Problem:
Print the data below verbatim, everything from the line containing "Task: Click the Numeración" down to the line containing "Action: click(x=815, y=759)", both included.

Records for this exercise:
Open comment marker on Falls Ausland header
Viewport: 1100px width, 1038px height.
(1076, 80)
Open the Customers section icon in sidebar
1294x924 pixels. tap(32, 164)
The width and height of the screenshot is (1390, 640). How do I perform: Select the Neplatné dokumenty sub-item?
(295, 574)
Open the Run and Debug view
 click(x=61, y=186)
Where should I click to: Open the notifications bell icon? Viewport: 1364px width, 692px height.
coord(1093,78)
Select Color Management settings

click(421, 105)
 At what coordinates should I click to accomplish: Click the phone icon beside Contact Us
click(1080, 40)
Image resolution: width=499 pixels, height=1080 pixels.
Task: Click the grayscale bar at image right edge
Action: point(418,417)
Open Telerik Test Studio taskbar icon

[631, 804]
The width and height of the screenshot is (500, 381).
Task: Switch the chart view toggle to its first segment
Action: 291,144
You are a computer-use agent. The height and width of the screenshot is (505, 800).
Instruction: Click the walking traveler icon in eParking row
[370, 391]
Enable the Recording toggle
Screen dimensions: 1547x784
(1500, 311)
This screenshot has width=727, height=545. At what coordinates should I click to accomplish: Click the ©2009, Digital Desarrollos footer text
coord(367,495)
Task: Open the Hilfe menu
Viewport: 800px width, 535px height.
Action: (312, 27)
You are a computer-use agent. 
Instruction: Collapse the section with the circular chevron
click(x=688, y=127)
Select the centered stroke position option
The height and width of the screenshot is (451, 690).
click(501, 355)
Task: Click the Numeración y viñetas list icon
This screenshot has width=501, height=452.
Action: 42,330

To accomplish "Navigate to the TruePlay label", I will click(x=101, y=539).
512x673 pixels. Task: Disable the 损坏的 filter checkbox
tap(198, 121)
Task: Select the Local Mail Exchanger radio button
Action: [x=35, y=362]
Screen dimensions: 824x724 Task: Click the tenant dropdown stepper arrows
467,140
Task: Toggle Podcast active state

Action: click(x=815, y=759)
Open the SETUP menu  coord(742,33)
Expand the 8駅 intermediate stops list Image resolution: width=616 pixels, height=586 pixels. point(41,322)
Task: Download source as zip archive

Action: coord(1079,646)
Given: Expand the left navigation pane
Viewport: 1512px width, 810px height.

Answer for the task:
Task: Click the Numeración y viñetas list icon
This screenshot has width=501, height=452.
Action: 42,330

To accomplish "Navigate to the TruePlay label", I will click(x=101, y=539).
512x673 pixels. Task: Disable the 损坏的 filter checkbox
tap(198, 121)
Task: Select the Local Mail Exchanger radio button
Action: [x=35, y=362]
Screen dimensions: 824x724 Task: Click the tenant dropdown stepper arrows
467,140
Task: Toggle Podcast active state

Action: click(x=815, y=759)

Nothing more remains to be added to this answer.